Michigan State WR Blair White: "One of the most underrated receivers in attendance is Michigan State WR Blair White. While he isn't the fastest receiver on the field, he makes up for it with sudden route running."

Penn State TE Andrew Quarless: "Penn State's Andrew Quarless might be the most physically gifted tight end here -- and that's including BYU's Dennis Pitta -- but he looks annoyed that he's having to practice. He's not dogging it or anything, but there's no extra effort, the attention to detail kind of wanes and you see it in his play and technique. Something's missing with him."

Ohio State OL Jim Cordle: "OL Jim Cordle was very slow off the ball, heavy footed and lacked the initial quickness off the ball needed to make the block.
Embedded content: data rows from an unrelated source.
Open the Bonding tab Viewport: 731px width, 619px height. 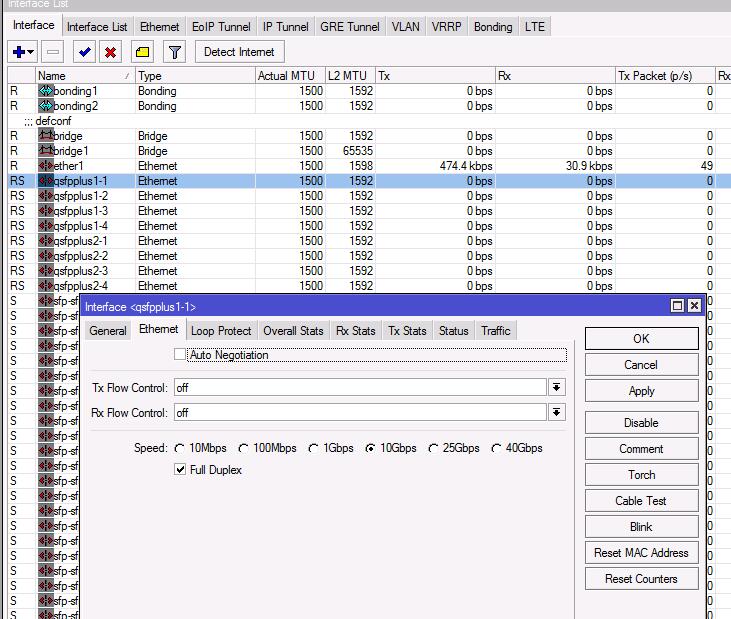pos(493,27)
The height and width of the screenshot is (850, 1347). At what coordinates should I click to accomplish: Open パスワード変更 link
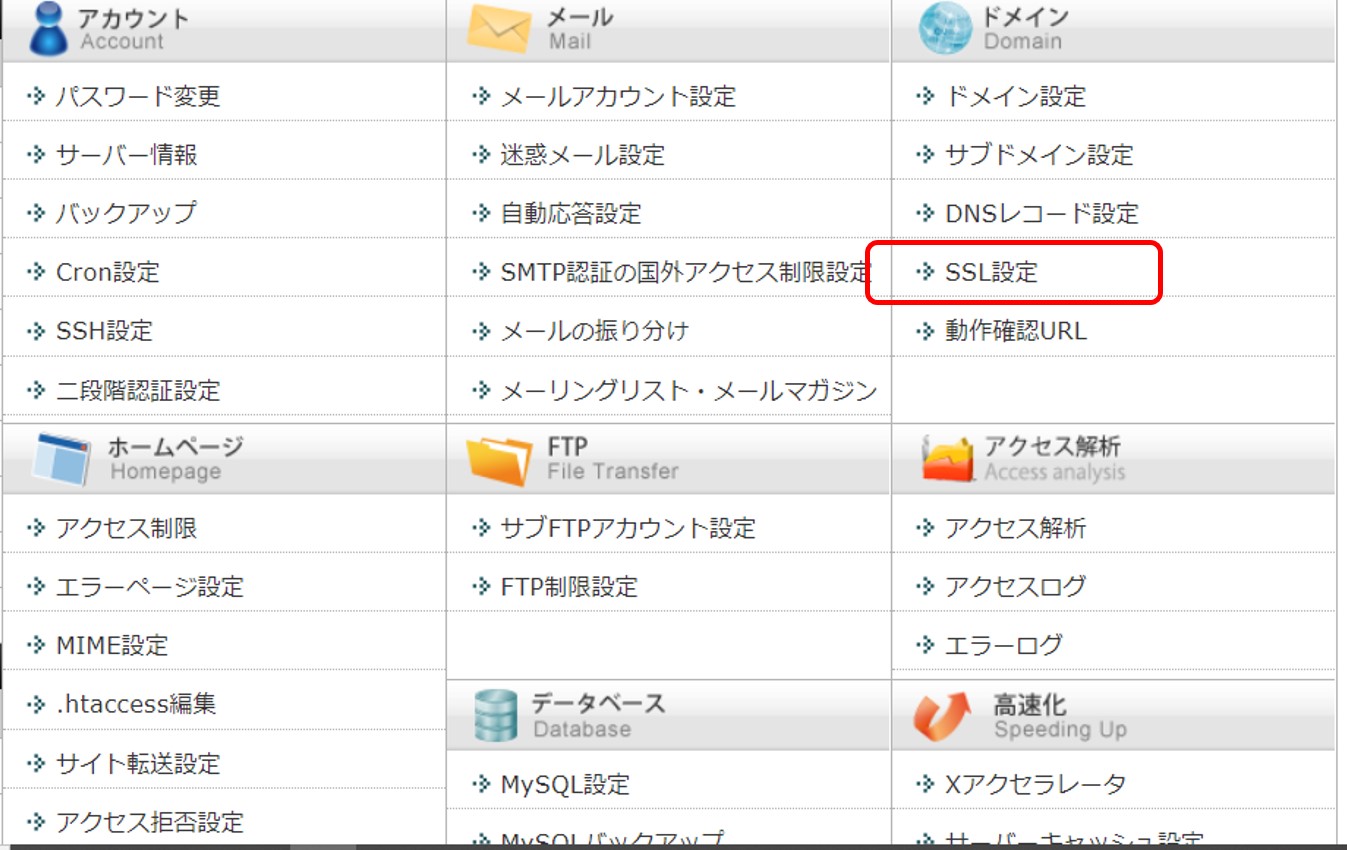tap(137, 97)
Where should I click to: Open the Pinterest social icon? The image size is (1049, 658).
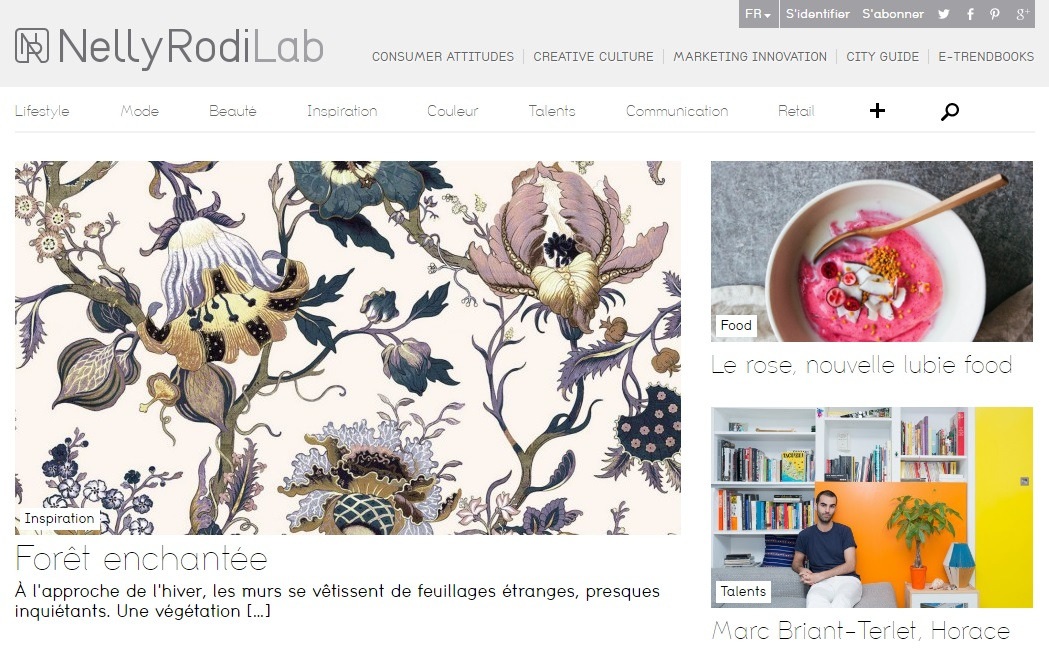click(x=995, y=14)
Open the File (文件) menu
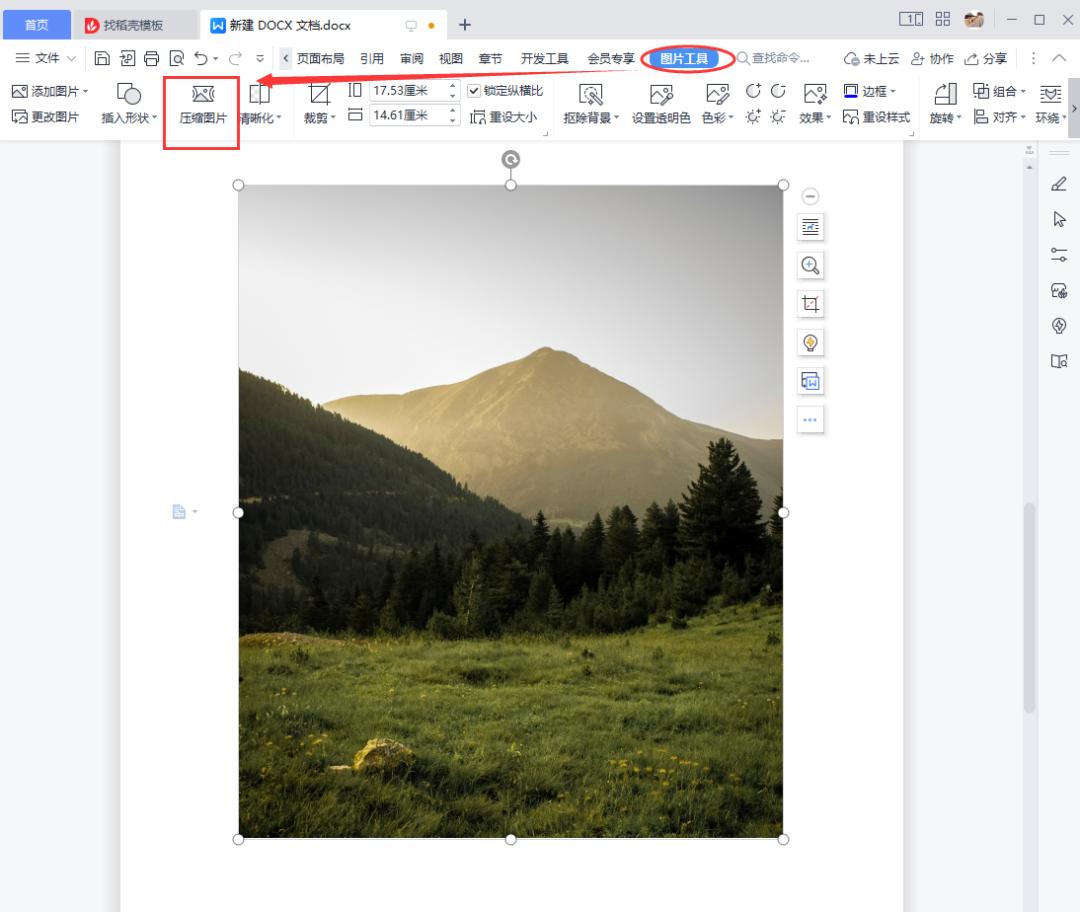Screen dimensions: 1080x912 click(40, 58)
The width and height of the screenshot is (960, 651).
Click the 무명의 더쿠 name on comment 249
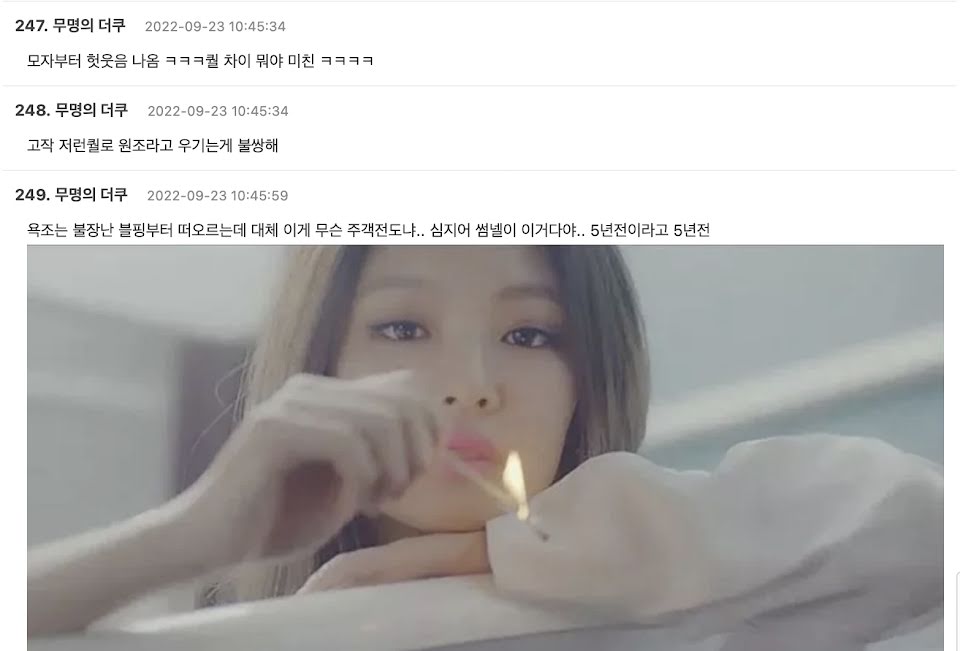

Against Virginia's Nate Collins, he didn't get out of his stance quick enough, had his head down and Collins exploded out, used his hands and beat Cordle to the side."

Ohio State DT Doug Worthington: "Worthington lacked explosion and pop off the ball. He's kind of a one-speed guy and not changing it up. He's high out of his stance as well. We'll look for more from him during the team period."

Indiana LT Rodger Saffold: "Watching 1-on-1 pass rush drills and Indiana OL Rodger Saffold stole the show. He showed great feet and stoned LSU's Rahim Alem twice, the second time putting him on the ground." ... "On a later turn, Saffold kept in front of Ole Miss' Greg Hardy off the edge."